R: As Wattenberg reports, the public, which felt hot and cold to the parties in the 1950s, tended to become more lukewarm to parties by the 1990s.

4. FEC

D: The Federal Election Commission, created to oversee the campaign finance laws of the early 1970s.
R: The FEC collected and disseminated information on contributions to candidates and political parties involved in national elections. This provided reliable data on campaign financing for the first time.

5. Buckley v. Valeo

D: 1976 Supreme Court decision that struck down limits on campaign expenditures by a candidate for national office as a violation of freedom of expression.
R: By raising constitutional barriers, the Court made campaign finance very difficult to regulate.

6. party identification scale

D: The seven-point scale of psychological attachment to a party used in all national election studies.
R: Data collected on party identification since 1952 shows considerable stability, but some rise in Independents at the expense of Democrats.

7. interest aggregation v. articulation

D: Aggregation refers to the collection of different, even conflicting, interests, while articulation refers to the clear expression of interests.
R: Political parties are more likely to aggregate interests than interest groups, and American parties are especially aggregative.

8. parliamentary constituency selection committee

D: The body in British parties that interviews candidates for parliament and chooses one to contest the election for the constituency.
R: Demonstrates the centralization of power in a party, in contrast to the decentralized method of candidate selection in the U.S.

Part II:

1.Keefe argues that American parties can best be understood by determining the external factors which shape them. What are these external factors and what is their effect on the characters of the two major political parties?

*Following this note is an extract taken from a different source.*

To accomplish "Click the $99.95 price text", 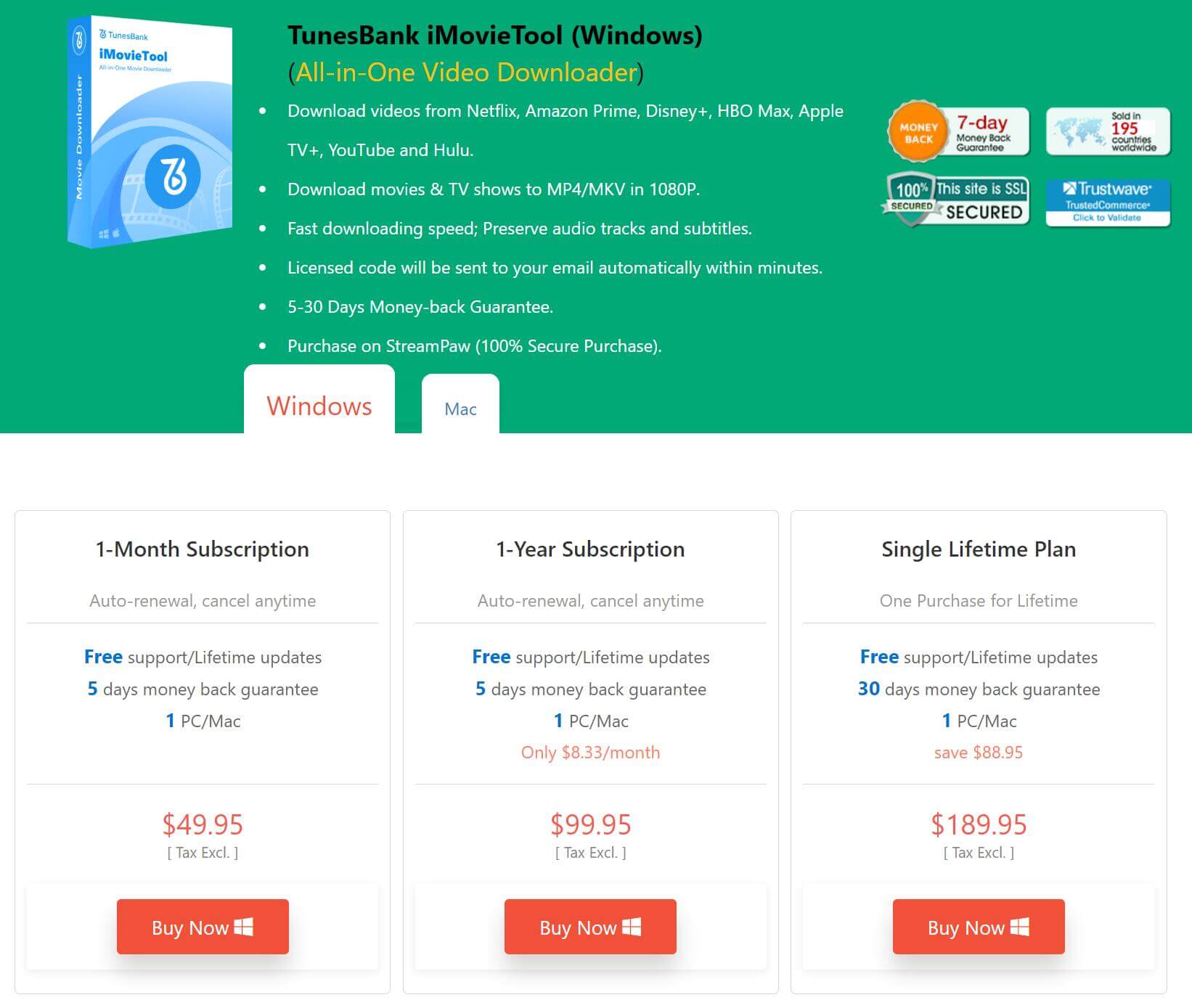I will [591, 824].
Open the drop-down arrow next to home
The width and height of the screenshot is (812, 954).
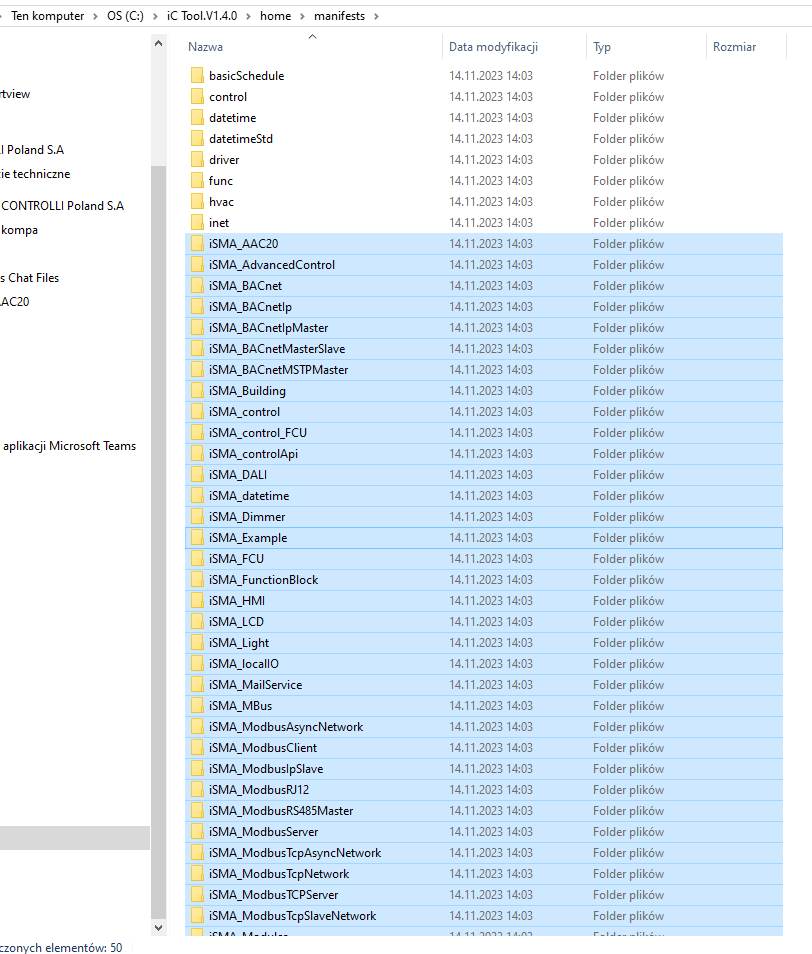[300, 16]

Legal/Political factors: Federal structure of government. Separation of powers Divided legislative branch. In general, fragmented government authority.
Effect: facile answer: Not unified national parties, but 50+ parties. Thorough answer: Party organizations characterized by autonomy, lack of hierarchical chain of authority, NO central policy-making committee.
Election System factors: Direct primaries or caucus. Gerrymandering of districts. Staggered and varied terms for different offices. Single member districts. Plurality rules.
Effect: Third parties largely excluded. OR Representation by persons elected with only a minority/Non-proportional representation in legislatures. OR cube rule distortion of popular vote.
Political Culture factors: catchall term for: Political socialization. Habits/Custom of two-party thinking. Low expectations of politicians/ political institutions. Undercurrent of suspicion in American political culture.
Effect: Low turnout/parties represent their activists not general public. OR Candidates, no matter how Beltway in character, claim to be the "outsider" who will challenge the establishment. OR Demagogues/Rogues/true outsiders sometimes sweep into power or at least thresaten to: Wallace, Perot Buchanan, Ventura
Heterogeneity of USA factors: Religion. Race. Region. Nationality/ethnicity/immigrants. Rich/poor. Urban/suburban/rural or dense/sparse. Industrial/commercial/agricultural. Big/small states.
Effect: big tent parties that must, at least nomiallly, appeal to every demographic. OR Centrist parties/Downsian median-voter oriented parties. OR Comprehensive Parties that have a position on every possible political issue, not just a few issues that appeal to a narrow base (aggregative parties not articulative)

2.The nature of the quadrennial conventions of our two major parties has changed since World War II. Briefly describe how they had functioned and how they function now. State succinctly the circumstances that initiated the changes and how change impacted on both parties. Draw the implications of these changes for winning the parties' nomination for president in recent party politics.

Initiating circumstances: 1968 Democratic Convention, reaction to nominating Humphrey, who had not campaigned in a single primary, creation of the McGovern-Fraser Commission to revise delegate selection rules; state legislatures reacted by requiring primaries to select delegates, which affected both parties.
Functioning before and after 1972 (mention any three for credit):
from party-dominated to candidate-dominated
few primaries to many primaries
short campaigns to long campaigns
easy money to difficult fund raising
limited media coverage to media focused
late decisions to front-loaded decisions
open conventions to closed conventions
Implications for party politics: Some of the above points could go here, but I'm really looking for reducing the impact of party leaders in candidate selection.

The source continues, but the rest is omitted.